We recently attended the National Harvest Festival at Westminster Abbey, which the present Queen inaugurated and has regularly attended since 2013. It is in aid of Love British Food. She looked just right in what I like to think was Lincoln green. It is a mystery to me why the harvest festival entered the Church of England calendar only as recently as the late 1840s, invented by the great eccentric Hawker of Morwenstow. Many special services for this and that are only tangentially related to religion, but harvest is central to the life of the Old Testament and to the parables of the New. It is perfectly logical, since Rogationtide asks for a good harvest, that the harvest festival should give thanks for the one that arrives about four months later. It was moving to hear words like ‘bread’, ‘seed’, ‘fruits’ given their full Christian resonance in an urban abbey. I was rushing to get out at the end to make a speech but could scarcely complain at being held back by what was in a certain sense Her Majesty’s most pious moment – her careful inspection of loaves, turnips, leeks and cabbages outside the West Door.

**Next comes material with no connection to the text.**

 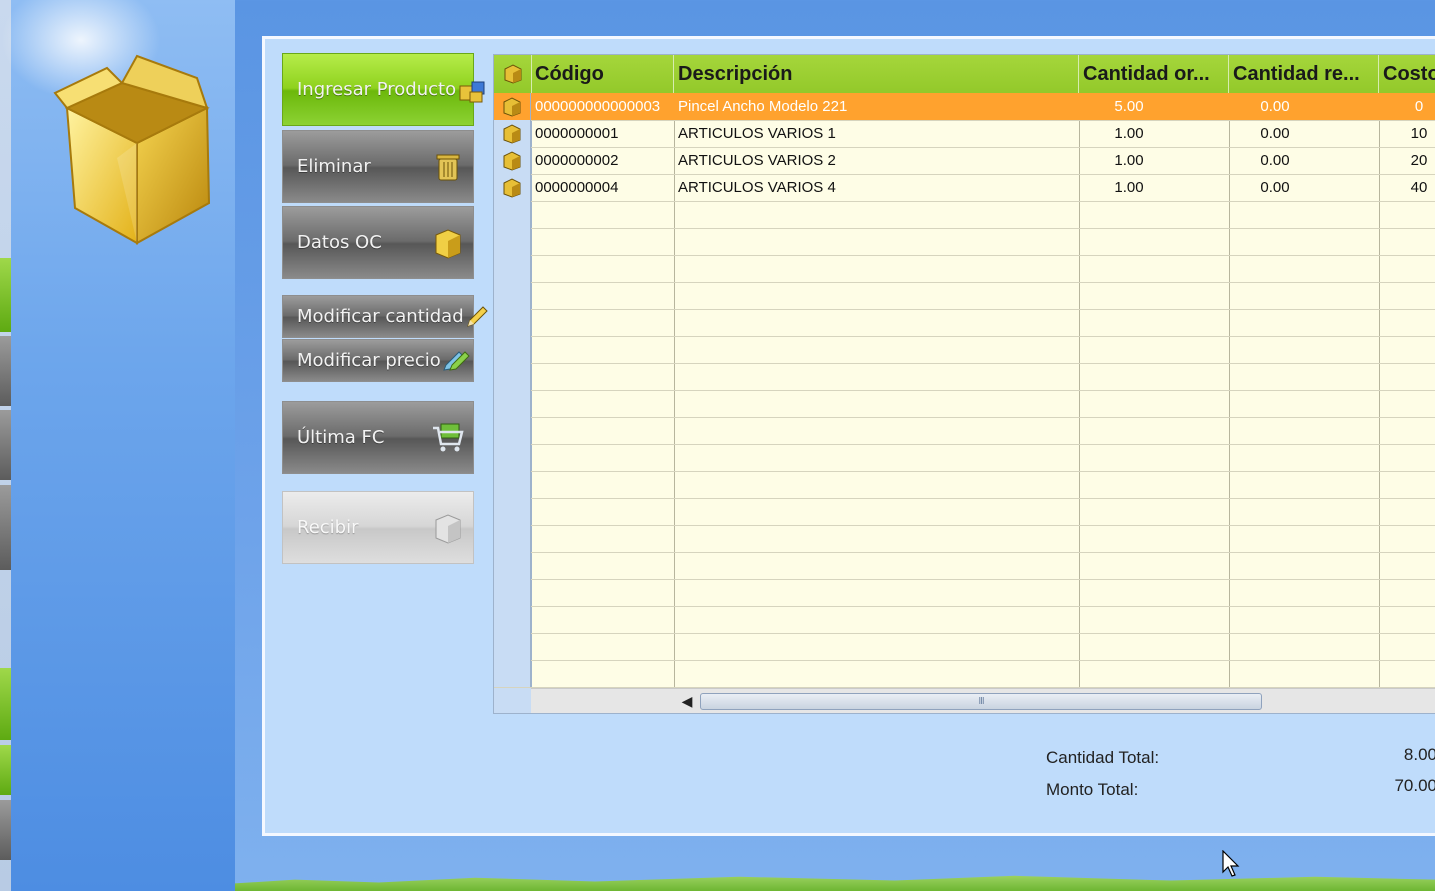 What do you see at coordinates (1407, 106) in the screenshot?
I see `cell-costo: 0` at bounding box center [1407, 106].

I would warmly endorse last week’s favourable review of Judy Montagu’s The Greyhound Diary. Normally I find travel journals one of the least interesting literary forms, but the lively young Englishwoman bussing round the United States at the pinnacle of its civilisation (1949) captures a moment. Judy’s high social class but low means of transport bring out the dizzying contrasts. Her account of a drunken Mary Pickford rehearsing how she would personally persuade Stalin to bring about world peace is a tour de force. One warning. The book appears very big, and readers thinking of giving it for Christmas may wonder why a light travelogue need be so long. The answer is that it is not much more than half as long as it looks, because each left-hand is mainly blank, carrying what would normally be footnotes, mainly tiny biographies of all sorts met along the way. It offers three hours of pleasure, not six hours of slog.
People keep sending interesting things since I mentioned place names (see Notes, 18 October). Prue Leith alerts me to Stephen Vincent Benét’s poem ‘American Names’: ‘I have fallen in love with American names,/ The sharp names that never get fat,/ The snakeskin titles of mining claims,/ The plumed war-bonnet of Medicine Hat,/ Tucson and Deadwood and Lost Mule Flat.’ The poet contrasts American names favourably against European ones. The last stanza brings it all together, and the last line is famous: ‘I shall not rest in Montparnasse./ I shall not lie easy at Winchelsea./ You may bury my body in Sussex grass./ You may bury my tongue at Champmedy./ I shall not be there. I shall rise and pass./ Bury my heart at Wounded Knee.’ (By the way, no one seems to know where Champmedy is.)